DATA:
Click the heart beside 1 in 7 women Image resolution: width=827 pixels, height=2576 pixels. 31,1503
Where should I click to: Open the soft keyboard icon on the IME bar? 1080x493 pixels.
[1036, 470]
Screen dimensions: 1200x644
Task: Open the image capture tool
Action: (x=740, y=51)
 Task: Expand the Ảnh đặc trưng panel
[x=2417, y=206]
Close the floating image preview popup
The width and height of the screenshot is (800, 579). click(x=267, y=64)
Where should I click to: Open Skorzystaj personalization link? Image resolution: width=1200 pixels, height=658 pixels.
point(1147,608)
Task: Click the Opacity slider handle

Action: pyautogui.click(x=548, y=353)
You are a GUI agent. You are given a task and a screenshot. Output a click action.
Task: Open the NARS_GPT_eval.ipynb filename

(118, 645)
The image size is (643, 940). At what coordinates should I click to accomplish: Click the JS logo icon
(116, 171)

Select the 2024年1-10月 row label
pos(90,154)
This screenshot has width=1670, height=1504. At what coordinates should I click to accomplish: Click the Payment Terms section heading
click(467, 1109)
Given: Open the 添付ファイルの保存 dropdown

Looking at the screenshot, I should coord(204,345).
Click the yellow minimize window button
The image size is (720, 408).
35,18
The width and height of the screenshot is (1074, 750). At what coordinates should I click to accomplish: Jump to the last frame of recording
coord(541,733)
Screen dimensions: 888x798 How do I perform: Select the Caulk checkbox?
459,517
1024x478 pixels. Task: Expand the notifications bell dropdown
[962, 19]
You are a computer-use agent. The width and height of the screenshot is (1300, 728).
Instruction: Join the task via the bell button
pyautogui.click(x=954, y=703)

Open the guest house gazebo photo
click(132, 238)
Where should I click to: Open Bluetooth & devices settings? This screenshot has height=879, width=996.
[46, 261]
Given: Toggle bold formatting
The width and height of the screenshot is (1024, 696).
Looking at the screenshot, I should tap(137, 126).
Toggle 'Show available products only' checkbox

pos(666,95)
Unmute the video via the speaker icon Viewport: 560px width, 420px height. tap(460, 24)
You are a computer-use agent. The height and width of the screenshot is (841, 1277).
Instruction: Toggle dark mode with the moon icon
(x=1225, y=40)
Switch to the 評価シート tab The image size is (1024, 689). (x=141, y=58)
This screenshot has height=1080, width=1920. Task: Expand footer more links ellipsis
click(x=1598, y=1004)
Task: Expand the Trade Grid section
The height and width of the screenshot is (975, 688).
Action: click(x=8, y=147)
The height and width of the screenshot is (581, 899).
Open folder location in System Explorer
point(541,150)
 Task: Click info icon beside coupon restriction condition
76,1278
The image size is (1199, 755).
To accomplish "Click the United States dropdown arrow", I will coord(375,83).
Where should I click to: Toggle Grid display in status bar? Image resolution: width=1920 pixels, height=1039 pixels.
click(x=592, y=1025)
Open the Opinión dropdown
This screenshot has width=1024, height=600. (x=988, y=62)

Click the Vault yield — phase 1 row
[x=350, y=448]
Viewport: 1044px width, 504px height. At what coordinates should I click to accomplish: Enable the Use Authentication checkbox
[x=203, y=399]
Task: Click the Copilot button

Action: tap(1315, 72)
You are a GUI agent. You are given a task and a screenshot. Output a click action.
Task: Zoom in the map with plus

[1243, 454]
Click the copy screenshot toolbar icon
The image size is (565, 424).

WORK ORDER: Every line above from the line with "This screenshot has width=1670, height=1504." to the line with "Switch to the" is wanted, ends included; write them out exactly and add no other line.

REPLY TO THE EXERCISE:
This screenshot has width=1670, height=1504. At what coordinates should I click to accomplish: Click the Payment Terms section heading
click(467, 1109)
Given: Open the 添付ファイルの保存 dropdown

Looking at the screenshot, I should coord(204,345).
Click the yellow minimize window button
The image size is (720, 408).
35,18
The width and height of the screenshot is (1074, 750). At what coordinates should I click to accomplish: Jump to the last frame of recording
coord(541,733)
Screen dimensions: 888x798 How do I perform: Select the Caulk checkbox?
459,517
1024x478 pixels. Task: Expand the notifications bell dropdown
[962, 19]
You are a computer-use agent. The width and height of the screenshot is (1300, 728).
Instruction: Join the task via the bell button
pyautogui.click(x=954, y=703)

Open the guest house gazebo photo
click(132, 238)
Where should I click to: Open Bluetooth & devices settings? This screenshot has height=879, width=996.
[46, 261]
Given: Toggle bold formatting
The width and height of the screenshot is (1024, 696).
Looking at the screenshot, I should tap(137, 126).
Toggle 'Show available products only' checkbox

pos(666,95)
Unmute the video via the speaker icon Viewport: 560px width, 420px height. tap(460, 24)
You are a computer-use agent. The height and width of the screenshot is (841, 1277).
Instruction: Toggle dark mode with the moon icon
(x=1225, y=40)
Switch to the 評価シート tab The image size is (1024, 689). (x=141, y=58)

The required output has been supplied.